Page excerpt:
####################
To photolabel the AChR with¹²⁵I-dizocilpine in the desensitized or resting state, approximately 0.2 μM AChR native membranes was resuspended in VDB with 2.3 nM ¹²⁵I-dizocilpine. Then, the total volume was divided into different glass test tubes without or with either 0.4 mM CCh (desensitized) or 5 μM α-BTx (resting) and incubated in the dark for 1 h at RT. After reaching equilibrium,¹²⁵I-dizocilpine was photoactivated under UV light for 7 min with a 254-nm lamp (Spectroline EN-280L; Spectronics, Westbury, NY) settled at a distance of <1 cm from the sample. The photolabeled samples were centrifuged for 1 h at 18,000 rpm. The photolabeled pellets were solubilized in Laemmli buffer and polypeptides resolved by SDS-PAGE (Laemmli, 1970). For analytical labelings, 1.0-mm-thick SDS-PAGE gels were used (1.5 mm thick for preparative labeling experiments). After electrophoresis, gels were stained with Coomassie Blue to visualize AChR subunit bands. Analytical gels were dried and exposed to X-OMAT LS sensitive films with an intensifying screen for 1 week at −80°C. The extent of photolabeling was assessed cutting out the AChR bands and determining the amount of¹²⁵I cpm present in each band by counting in a gamma counter (10-min counting time/band). Preparative gels and analytical gels for which receptor subunits were to be subjected to proteolytic mapping were soaked in distilled water overnight, and the α1, β1, γ, and δ subunits excised from the gels. Proteolytic mapping of the sites of ¹²⁵I-dizocilpine photoincorporation within AChR subunits was performed according to the method of Cleveland et al. (1977) and as described in detail in Blanton et al. (1998). The gel suspensions were then filtered through Whatman No. 1 paper and concentrated using a Centriprep-10 (Amicon, Beverly, MA). Excess SDS was removed by acetone precipitation (∼85% acetone at −20°C for 12 h).

Isolation of ¹²⁵I-Dizocilpine-Photolabeled Fragments of the AChR α1 subunit.

The analytical gel containing the AChR subunits photolabeled with ¹²⁵I-dizocilpine in the absence or in the presence of CCh was soaked in water overnight. The AChR α1 subunit from each condition was excised and the gel pieces soaked in overlay buffer for 20 min (Cleveland et al., 1977). The gel pieces were then transferred to the well of a 15% acrylamide mapping gel and overlaid with 15 μl of 0.4 μg/μlStaphylococcus aureus V8 protease (0.6 μg). After electrophoresis, gels were stained, destained, dried, and exposed to Kodak X-OMAT LS sensitive films with an intensifying screen for 3 weeks at −80°C.
####################
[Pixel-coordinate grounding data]
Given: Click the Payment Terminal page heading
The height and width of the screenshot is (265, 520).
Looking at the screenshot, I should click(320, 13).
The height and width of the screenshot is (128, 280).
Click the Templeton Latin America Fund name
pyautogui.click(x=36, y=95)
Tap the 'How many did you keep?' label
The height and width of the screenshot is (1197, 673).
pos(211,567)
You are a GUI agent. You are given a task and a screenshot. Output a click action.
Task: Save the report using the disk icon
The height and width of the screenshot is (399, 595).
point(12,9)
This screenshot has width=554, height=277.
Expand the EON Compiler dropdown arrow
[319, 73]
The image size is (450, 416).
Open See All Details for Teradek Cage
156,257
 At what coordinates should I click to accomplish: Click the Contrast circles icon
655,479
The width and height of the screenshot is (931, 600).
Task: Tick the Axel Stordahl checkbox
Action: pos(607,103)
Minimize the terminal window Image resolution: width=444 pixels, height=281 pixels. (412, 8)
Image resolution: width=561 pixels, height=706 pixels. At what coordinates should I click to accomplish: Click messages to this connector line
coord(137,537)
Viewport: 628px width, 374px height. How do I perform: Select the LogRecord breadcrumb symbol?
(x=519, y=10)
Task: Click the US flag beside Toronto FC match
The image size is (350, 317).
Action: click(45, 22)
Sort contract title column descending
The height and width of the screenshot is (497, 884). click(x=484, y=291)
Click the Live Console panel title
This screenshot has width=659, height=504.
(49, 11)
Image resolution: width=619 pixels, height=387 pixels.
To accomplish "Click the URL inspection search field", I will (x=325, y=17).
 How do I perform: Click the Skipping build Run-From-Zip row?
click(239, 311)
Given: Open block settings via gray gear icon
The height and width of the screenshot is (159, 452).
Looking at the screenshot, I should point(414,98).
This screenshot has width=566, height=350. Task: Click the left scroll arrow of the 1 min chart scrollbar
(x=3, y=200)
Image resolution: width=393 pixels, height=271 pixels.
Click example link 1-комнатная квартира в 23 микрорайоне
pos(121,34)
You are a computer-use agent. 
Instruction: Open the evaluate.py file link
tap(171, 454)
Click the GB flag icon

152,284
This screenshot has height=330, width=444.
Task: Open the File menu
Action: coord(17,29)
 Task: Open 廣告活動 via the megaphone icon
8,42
####################
Tasks:
- 1) Answer these questions from the photolabeling methods text:
(a) For how long, and with a lamp of what wavelength, was ¹²⁵I-dizocilpine photoactivated?
(b) At what speed and for how long were the photolabeled samples centrifuged?
(c) What amount of Staphylococcus aureus V8 protease was overlaid on the gel pieces in the mapping gel?
- 2) Please recast the paragraph of the photolabeling methods text beginning "The analytical gel containing the AChR subunits" as a short list of steps, keeping its main facts.
- 3) Extend the photolabeling methods text, starting after its last sentence.
The listing is not needed here.

Responses by task:
- 1)
(a) For 7 min, with a 254-nm lamp.
(b) At 18,000 rpm for 1 h.
(c) 15 μl of 0.4 μg/μl, or 0.6 μg.

- 2)
- Soak the analytical gel with AChR subunits photolabeled with ¹²⁵I-dizocilpine (without or with CCh) in water overnight.
- Excise the α1 subunit from each condition and soak the gel pieces in overlay buffer for 20 min.
- Transfer the gel pieces to the well of a 15% acrylamide mapping gel and overlay them with 0.6 μg of Staphylococcus aureus V8 protease (15 μl at 0.4 μg/μl).
- After electrophoresis, stain, destain and dry the gels.
- Expose the gels to Kodak X-OMAT LS film with an intensifying screen for 3 weeks at −80°C.

- 3)
Alternatively, AChR α1 subunits photolabeled with¹²⁵I-dizocilpine in the absence or in the presence of CCh were excised from preparative gels. For digestion with trypsin, acetone-precipitated α1 subunits were resuspended in approximately 300 μl of 0.1 M NH₄HCO₃, 0.1% (w/v) SDS, 0.5% Genapol C-100, pH 7.8. Trypsin was added at a 20% (w/w) enzyme to substrate ratio, and the digestion was allowed to proceed 4 to 5 days at RT. A small aliquot of each sample was electrophoresed on an analytical 16.5% T, 6% C Tricine SDS-PAGE gel with at least one reference lane containing prestained low molecular weight protein standards (Life Technologies, Inc., Gaithersburg, MD). The Tricine gel was stained, destained, and dried for auroradiography. The bulk of the α1 subunits tryptic digests were separated by reversed-phase HPLC as described in Blanton et al. (2000).

Results

Equilibrium Binding of [³H]Dizocilpine in the AChR Desensitized and Resting State.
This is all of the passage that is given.